Uma técnica de enfermagem se defendeu das acusações de erro que resultaram na morte de uma criança de 2 anos em um hospital de Andradina, São Paulo.

Técnica de enfermagem nega erro em caso de morte de criança em hospital de Andradina

Prévia: Uma técnica de enfermagem se defendeu das acusações de erro que resultaram na morte de uma criança de 2 anos em um hospital de Andradina, São Paulo. O caso, que está sob investigação desde maio de 2025, gerou uma audiência onde a profissional contestou a denúncia do Ministério Público.

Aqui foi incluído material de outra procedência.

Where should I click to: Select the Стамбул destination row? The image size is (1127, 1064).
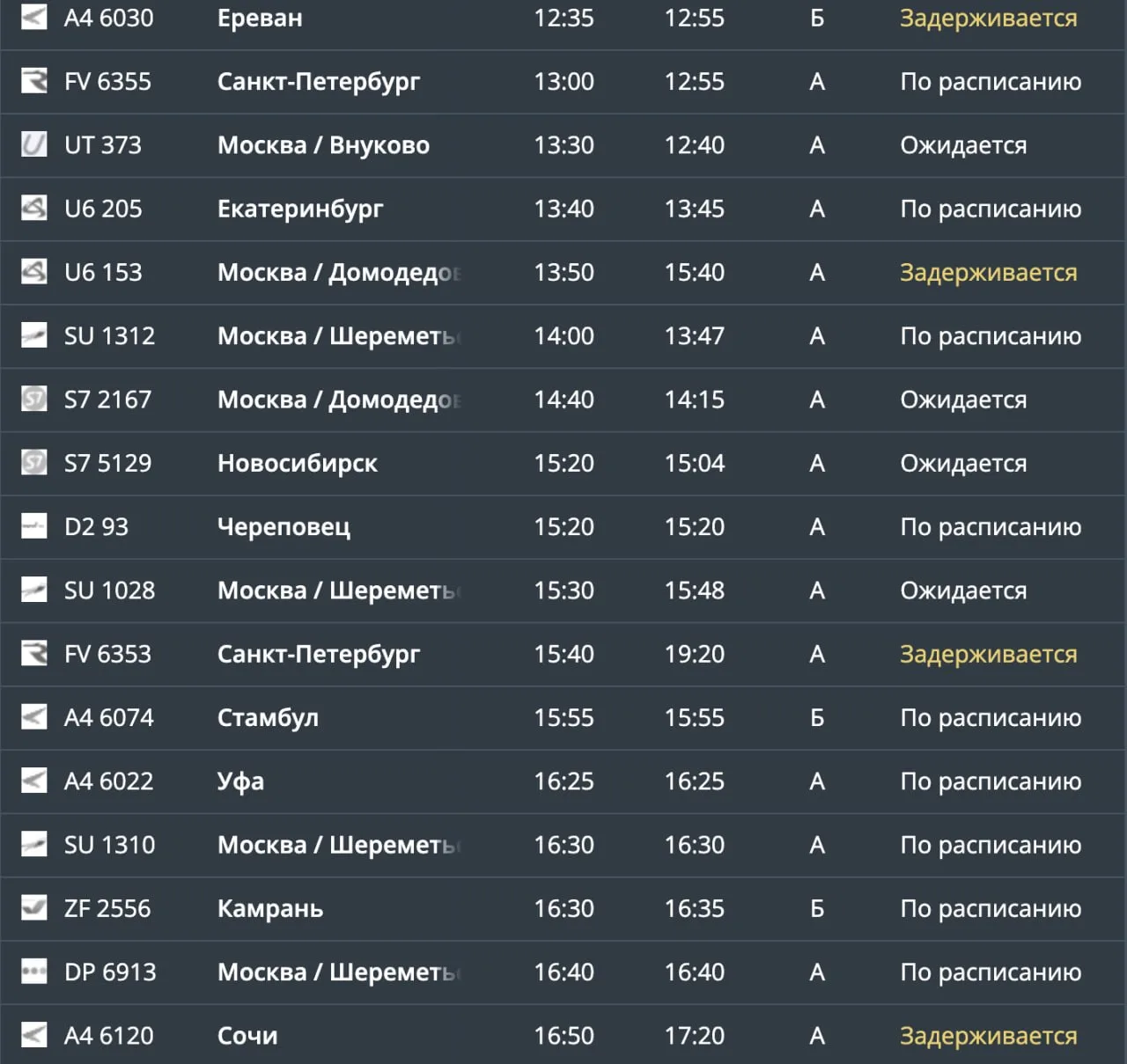[564, 717]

Na tarde de segunda-feira, 2 de junho de 2026, a técnica de enfermagem envolvida no caso compareceu a uma audiência no âmbito da ação penal que investiga a morte de um menino de dois anos em um hospital de Andradina, no interior de São Paulo. Durante o depoimento, a profissional negou as acusações de erro médico, apesar de ter confessado anteriormente os fatos à Polícia Civil.

O caso começou a ser investigado em maio de 2025, quando a criança foi internada apresentando sintomas como febre, tosse e dificuldade respiratória. Após a avaliação médica, foi prescrito o uso de hidrocortisona por via endovenosa, além de outros tratamentos para estabilizar a saúde do menino.

Conforme a denúncia do Ministério Público do Estado de São Paulo (MPSP), a técnica teria retirado um medicamento de uso restrito, destinado ao bloqueio neuromuscular, em vez do anti-inflamatório indicado pela pediatra. A acusação alega que a profissional não seguiu os protocolos de conferência antes de administrar o medicamento.

Laudo aponta relação entre medicamento e morte

Um laudo técnico do Centro de Apoio Operacional à Execução (CAEx) do MPSP indicou que a substância utilizada tinha potencial letal quando administrada fora de um ambiente preparado para ventilação mecânica. O documento também revelou que a dose aplicada foi cerca de oito vezes maior do que a recomendada para crianças da mesma idade.

A investigação destacou a necessidade de rigorosos protocolos para o armazenamento e administração do medicamento, dada a gravidade dos riscos associados ao seu uso inadequado. O laudo reforçou a relação entre a administração do fármaco e a morte da criança.

Desdobramentos do caso

O Ministério Público apresentou a denúncia contra a técnica em janeiro de 2026, alegando negligência e descumprimento das normas técnicas exigidas para a prática da enfermagem. Os autos do processo indicam que a acusada não realizou a leitura correta do rótulo do medicamento e não seguiu os procedimentos de segurança para a administração intravenosa.

Durante a audiência, a defesa da técnica apresentou uma versão que contradiz o relato anterior feito à polícia, negando a aplicação errada do medicamento. A ação penal continua em tramitação sob segredo de Justiça, aguardando o prosseguimento da instrução processual para a análise das provas e definição do julgamento.